A LOVER'S DIARY: LOVE SAGA ( Day 3)

Love Saga Day3

A LOVER'S DIARY: LOVE SAGA ( Day 3)

Aug 6, 2016, 11:16:05 PM Life and Styles

For some reason my plan of switching off my phones by 9pm to avoid my girl's calls seems to be messing up. The reason(s) for me planning on switching off my phones is to give her some space because it seems, according to her, I'm "choking" her lately (not in those words), so i'm looking for a way to stop putting "pressure" on her.

It should be noted that for a couple of months now, we've been fighting over the issue of keeping late nights, i've often told her to call me up at 8pm if she's still out at that hour, just to let me know she'll be getting home late, I get worried easily because the streets are not safe at that hour. The reason I don't call her myself is because her phones rings endlessly most times without her answering, that can be troubling for someone like me with a very imaginative and sensitive mind (and she knows this). And on days she gets to pick my calls she's busy with one activity or the other, then I feel bad; either for disturbing, or for being rushed off the phone. That is the reason I told her to call me instead.

You might say "what does it matter if she calls or not," or "must you guys talk everyday?" let me say this, we humans are beings of habit whether we want to admit it or not, we don't really like CHANGE, most especially if the process of achieving it gets hard, or stressful, or if it's not in our immediate benefit (like what is going on in my country, Nigeria, right now). My girl and I have had this arrangement for a couple of years where we must speak daily, and it's been working fine all this while. So put yourself in my shoes, how would you feel if that changes suddenly for no apparent reason? How would you feel if your spouse tells you he/she was too tired and she feel asleep that was why you weren't reached, yet you saw updates on BBM, being online on WhatsApp till late, but not using those moments to say "goodnight"? Even though they know you cannot go to sleep all night without hearing from them? Wouldn't you feel like you're being avoided on purpose? And now they've come out bluntly to say you're putting "pressure" on them? C'mon mehn!

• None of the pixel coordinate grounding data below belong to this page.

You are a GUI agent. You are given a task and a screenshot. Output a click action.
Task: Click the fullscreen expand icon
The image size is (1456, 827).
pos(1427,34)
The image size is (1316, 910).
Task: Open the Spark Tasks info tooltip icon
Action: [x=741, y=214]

These and other reasons are why I decided to be switching off my phones by 9pm, but it's not working so far. The first day I was going to do it, she called by 8:38pm, and again yesterday she called by 8:13pm, it's just like she knows my plans, because for months she hasn't been calling before 9pm (it's eerie). And i'm 100% sure she doesn't know this blog site exists, she doesn't even read blogs, so there's absolutely no way she'll know of my previous posts.

Well, she called, and was like...

Her: hello

Me: hello

Her: good evening honey

Me: good evening how are you?

Her: how are you honey? How are you feeling now? Does your body still ache?

Me: I asked how you were first (laughs)

Her: i'm fine jor (laughs)

Her: it's you i'm worried about

Me: i'm good

Her: honey when are you coming over? Please come over tomorrow nau

Me: huh?

Me: I think you have some spiritual forces behind you o! (laughing)

*okay, this just got weird/awkward, how can I give her some space if we're together at her place? I could say I can't make it tomorrow*

Her: honey what did you say? I didn't hear you it's a bit noisy here

Me: where are you?

Her: i'm at the junction buying suya

Me: okay

Her: what did you say earlier?

Me: i'll tell you when we see tomorrow

*Hmmm...yep, I didn't say no*

Her: okay honey. Have you eaten?

Me: yes mummy

Her: ok baby

Me: get home and get to bed early

Her: ok honey, goodnight, see you tomorrow

Me: sweet dreams.

It's past 7pm and i'm laying on the bed in my girl's place, I let myself in about an hour ago (I have my keys). She'll be home when she closes from work.

This is me, the same me who has been looking for a way to give her some space and curb my yearning for her, still rushing over to her place when she asked of me. In my mind i'm saying maybe i'm misunderstanding the whole situation about what she meant by putting "pressure" on her. But what if i'm not? What if my being here puts even more "pressure" on her? What if i'm just being paranoid? Or what if she really wants some space but wants it on her on terms? Did I make a mistake coming over? I guess time will tell on that, but one thing i'm sure of at this moment is that...I'M A SUCKER FOR LOVE! DAMN!!!